おい、どうしてだ。どうして僕の身体が言うこと聞かないんだ……。
――コンコン
扉を叩く音で、夢の世界から現実世界に引き戻される。ゆっくりと扉が開く。
「リビングに来て」
三次さんの召集に従って、リビングに戻るとそこにはおそらく三次さんが作ったであろう料理が並べられていた。
「どうして?」
「加賀美くん、全然食べていないでしょ。頬がコケてるもの」
そういえば、ここ数日固形物を胃に入れていないな。よく生きながらえていたものだと、自分に感心する。
三次さんに感謝して、並べられた料理を口に運ぶ。
「美味しいよ。ありがとう」
でも、何か物足りない。三次さんの料理の腕を問えば、誰に聞いても満場一致で上手だと言うだろう。だが、僕には葵の味を思い出してしまい物足りなく、寂しい気持ちになる。

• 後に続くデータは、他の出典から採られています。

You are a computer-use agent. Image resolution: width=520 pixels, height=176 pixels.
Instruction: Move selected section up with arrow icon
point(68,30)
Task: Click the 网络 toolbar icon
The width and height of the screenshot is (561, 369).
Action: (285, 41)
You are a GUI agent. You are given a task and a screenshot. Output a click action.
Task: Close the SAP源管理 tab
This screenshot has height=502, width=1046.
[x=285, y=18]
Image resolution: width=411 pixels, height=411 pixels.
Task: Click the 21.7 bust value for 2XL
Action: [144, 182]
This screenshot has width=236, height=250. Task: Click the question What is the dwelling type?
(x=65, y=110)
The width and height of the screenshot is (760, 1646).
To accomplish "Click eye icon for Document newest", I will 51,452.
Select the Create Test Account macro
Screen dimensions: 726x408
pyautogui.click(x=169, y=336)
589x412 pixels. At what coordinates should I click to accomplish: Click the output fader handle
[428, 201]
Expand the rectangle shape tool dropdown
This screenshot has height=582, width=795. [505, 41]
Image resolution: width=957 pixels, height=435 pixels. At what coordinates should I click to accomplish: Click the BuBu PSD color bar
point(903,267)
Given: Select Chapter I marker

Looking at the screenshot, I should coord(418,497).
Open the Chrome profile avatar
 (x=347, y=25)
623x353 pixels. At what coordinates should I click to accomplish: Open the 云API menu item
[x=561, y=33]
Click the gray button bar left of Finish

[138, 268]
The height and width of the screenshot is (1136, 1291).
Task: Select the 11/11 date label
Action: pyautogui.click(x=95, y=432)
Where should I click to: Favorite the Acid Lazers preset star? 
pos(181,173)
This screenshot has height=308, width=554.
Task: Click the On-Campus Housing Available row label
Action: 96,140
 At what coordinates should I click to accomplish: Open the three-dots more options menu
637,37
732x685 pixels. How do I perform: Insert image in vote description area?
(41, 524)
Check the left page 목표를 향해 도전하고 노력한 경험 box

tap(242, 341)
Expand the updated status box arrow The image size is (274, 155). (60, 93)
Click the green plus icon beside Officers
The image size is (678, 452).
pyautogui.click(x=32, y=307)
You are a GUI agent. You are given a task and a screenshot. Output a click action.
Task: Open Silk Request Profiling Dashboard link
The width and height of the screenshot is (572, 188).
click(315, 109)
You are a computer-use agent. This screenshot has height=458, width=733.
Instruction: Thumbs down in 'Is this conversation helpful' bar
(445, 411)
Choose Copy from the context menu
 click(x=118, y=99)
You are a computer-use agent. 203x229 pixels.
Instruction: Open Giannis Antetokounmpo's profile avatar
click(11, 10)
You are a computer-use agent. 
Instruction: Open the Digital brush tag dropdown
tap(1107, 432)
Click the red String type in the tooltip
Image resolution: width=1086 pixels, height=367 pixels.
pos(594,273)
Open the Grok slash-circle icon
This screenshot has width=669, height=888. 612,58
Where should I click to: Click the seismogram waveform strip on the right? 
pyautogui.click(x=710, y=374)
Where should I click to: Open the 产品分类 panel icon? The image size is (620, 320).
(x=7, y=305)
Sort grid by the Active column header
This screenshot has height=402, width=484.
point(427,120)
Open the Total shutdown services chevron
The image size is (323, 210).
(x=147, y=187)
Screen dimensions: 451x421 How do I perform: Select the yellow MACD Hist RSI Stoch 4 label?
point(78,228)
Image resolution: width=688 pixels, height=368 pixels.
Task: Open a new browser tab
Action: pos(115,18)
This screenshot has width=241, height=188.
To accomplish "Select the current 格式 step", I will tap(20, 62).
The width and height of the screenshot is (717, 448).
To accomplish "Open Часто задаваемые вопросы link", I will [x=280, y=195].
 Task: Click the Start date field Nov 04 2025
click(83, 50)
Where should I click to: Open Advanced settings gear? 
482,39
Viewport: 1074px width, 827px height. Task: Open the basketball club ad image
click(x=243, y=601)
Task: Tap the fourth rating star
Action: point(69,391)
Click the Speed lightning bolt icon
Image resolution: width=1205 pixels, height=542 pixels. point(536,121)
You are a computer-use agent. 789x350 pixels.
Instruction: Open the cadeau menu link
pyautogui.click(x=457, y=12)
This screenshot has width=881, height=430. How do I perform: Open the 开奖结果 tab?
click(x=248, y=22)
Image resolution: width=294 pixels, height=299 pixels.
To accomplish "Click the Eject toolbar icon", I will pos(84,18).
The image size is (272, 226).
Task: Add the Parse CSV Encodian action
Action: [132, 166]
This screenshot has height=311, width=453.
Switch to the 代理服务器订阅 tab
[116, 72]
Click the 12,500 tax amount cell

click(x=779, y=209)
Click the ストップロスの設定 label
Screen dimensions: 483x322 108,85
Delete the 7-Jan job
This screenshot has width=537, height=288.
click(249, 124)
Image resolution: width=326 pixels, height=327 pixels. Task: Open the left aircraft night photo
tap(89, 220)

「ええ、それで手紙に書いていた内容にすごく不思議なことが書いてあったの」
真剣な面持ちで三次さんが言葉を続ける。
「手紙の最後に、私たちの世界とは異なる世界線があるって」
「…………」
急に別の世界線があるだなんて言われても、脳の処理が追いつかない。
「えっと……それはどういうことなの?」
僕は混雑した脳を整理する。突拍子もない空想じみたことを言われても僕には咄嗟に理解することができるほど賢くはない。
「私たちは私のことをちゃんと過去にして、生きてほしいって」
「僕は葵のことを忘れろって……」
「忘れてなんて言ってないわ。過去にしろって」
そんなの言われなくても言葉は理解している。でも、僕はそんなに器用な人間ではない。過去にして、なんて言われてもできるわけない。夢の葵が言ってように、僕は細胞レベルで葵のことが好きなのだ。彼女がこの世界から消えて数日経ったが、今だって声も鮮明に覚えている。
だから。
「僕は葵を過去にはできない」
それは。
「僕が弱いから」
僕は気づいたんだ。
「細胞が、嗅覚が、聴覚が、触覚が葵を求めているんだ……」
夢にも葵が出てきて、いつものように明るく微笑む。
だから、僕が葵を過去にすることは無理だ。
その後のことは、もう覚えていない。僕が何を言ったのか。三次さんが何を言ったのか。
ただ、涙を流しながら立ち去る女性の後ろ姿しか僕は覚えていない。